When you’re up in the secluded shark-fin of the Keweenaw Peninsula, you may as well be out on an island, at least from the down-state gaze of Ann Arbor or Detroit. When we speak, it’s early August, and Parsons is up north with his band, The Go Rounds–but what’s he doing all the way up there? They’re building something. Or are they encouraging something? Willing it into existence? A vibe, a scene, what do you want to call it? Leave your cynicism at the door…We’re about to have an interview.

Parsons is walking as he talks on the phone, re-organizing, packing up, getting things together to drive back home to Kalamazoo and “…dive back into some CD release shows.”

He’ sd just wrapped up another Farm Block Fest, an annual multi-day music event that welcomes about two dozen bands from all around the Great Lakes region up to his hometown in the Keweenaw Peninsula in order to raise funds for the Dan Schmitt Gift Of Music Education Fund. This was the eighth Farm Block Fest and it couldn’t have gone better. A month later, having been home for a bit, the band (including Drew Tyner, Mike Savina, and Adam Danis,) are gearing up for a record release party at Bell’s Eccentric Café.

And when Parsons talks about the Go Rounds third album, Don’t Go Not Changin’, which gets released this week, he says that he considers it the modest soundtrack of “…four best friends taking on the world.”

“Now, who,” he wonders aloud, “couldn’t get behind something like that? Especially if we’re super intentional about it.” He uses this word, intentional, three times throughout the interview.

“We’ve had great conversations,” he says, referring to his three bandmates. “We’ve been asking: ‘Why are we doing this?’ Really. We’d have to go either all the way, all in…or…there’s no point. And we have to go all in, not for ourselves, but, to serve the people and create a positive experience for the audience…or else… nothing. There’s nothing else but that. It’s all about the positive intentions of the group.”

And Parsons will stop you right there, if you shake your head. “Yeah,” he says, “it doesn’t have to be this earthy, hippy-dippy, organic obsessed kinda trip…”

Parsons knows what he’s talking about. Not only did he and the Go Rounds strive (and eventually succeed) to secure Farm Block Fest’s warmly regarded reputation as an eight-year long annual tradition, becoming a Michigan mainstay amid the Indie festivals, but Parsons was also an integral component of the assemblage of Kalamazoo’s modern music scene.

How did that happen? It was through the Double Phelix collective, an eclectic tribe of creative-types, producers, musicians, and artists from varying genres, mediums and mindsets, who convened (and blossomed) from within the unassuming confines of Kzoo’s industrial district.
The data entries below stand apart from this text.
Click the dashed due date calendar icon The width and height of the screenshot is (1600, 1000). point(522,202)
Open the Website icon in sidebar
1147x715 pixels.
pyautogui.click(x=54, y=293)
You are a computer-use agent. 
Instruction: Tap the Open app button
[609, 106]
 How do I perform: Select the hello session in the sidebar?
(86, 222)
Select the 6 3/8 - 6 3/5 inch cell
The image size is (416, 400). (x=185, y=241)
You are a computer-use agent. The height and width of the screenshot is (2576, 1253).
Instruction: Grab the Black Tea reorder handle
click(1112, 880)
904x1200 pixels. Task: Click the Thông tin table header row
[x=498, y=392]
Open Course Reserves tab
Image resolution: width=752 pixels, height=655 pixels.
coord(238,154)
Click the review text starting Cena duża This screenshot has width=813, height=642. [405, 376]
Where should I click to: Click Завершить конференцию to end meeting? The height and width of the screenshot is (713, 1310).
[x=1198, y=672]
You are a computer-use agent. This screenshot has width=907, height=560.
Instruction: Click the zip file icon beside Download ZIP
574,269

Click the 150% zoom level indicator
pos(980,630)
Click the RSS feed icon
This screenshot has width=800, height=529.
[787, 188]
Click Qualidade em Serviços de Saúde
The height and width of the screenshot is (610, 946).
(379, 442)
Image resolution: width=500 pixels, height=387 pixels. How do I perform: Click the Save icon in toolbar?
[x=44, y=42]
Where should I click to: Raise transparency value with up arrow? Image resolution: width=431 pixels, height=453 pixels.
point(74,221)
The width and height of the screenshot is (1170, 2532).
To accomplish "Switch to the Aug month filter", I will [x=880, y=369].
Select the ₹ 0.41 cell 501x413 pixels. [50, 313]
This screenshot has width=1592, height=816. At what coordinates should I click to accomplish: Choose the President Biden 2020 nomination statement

Get Parsons talking about The Go Rounds first record (Feathername) and he gets emotional– a billowy blend of wistful and giddy –because memories of that record, which came out in late 2012, take him back to the “height of the Double Phelix era…”

The impact that creative collective had, as idealized and energized as any close-knit scene that came before it, is evident on Parson and The Go Rounds music, particularly with Don’t Go Not Changin.

A year-long lifestyle orbiting around the constant writing, recording and mixing of music, feeling exhilaratingly pulled by the gravitational forces of reciprocal inspiration rippling from out and into each piece inside the Phelix walls, each band, each contributor… that kind of community instills in the participant a sense of sincerity that Parsons couldn’t find anywhere else. So, with the Go Rounds, the MO became spreading that sincerity to the outside world, to the stage, into any venue they entered…and to impress it upon the audience.

“There continues to be so much cliquey bullshit in the music realm and there’s so much exclusivity,” says Parsons. “And, the point [of Double Phelix] was: ‘We’re all coming together to do this thing, we’re all very different, we have different styles and techniques and tastes, but we’re all coming together to showcase what we can do as a group…’ And, we went through so much together, musically and emotionally, having to be sympathetic and supportive to other people’s creations and personalities. The community, it holds you responsible and keeps you present and you remain humble…”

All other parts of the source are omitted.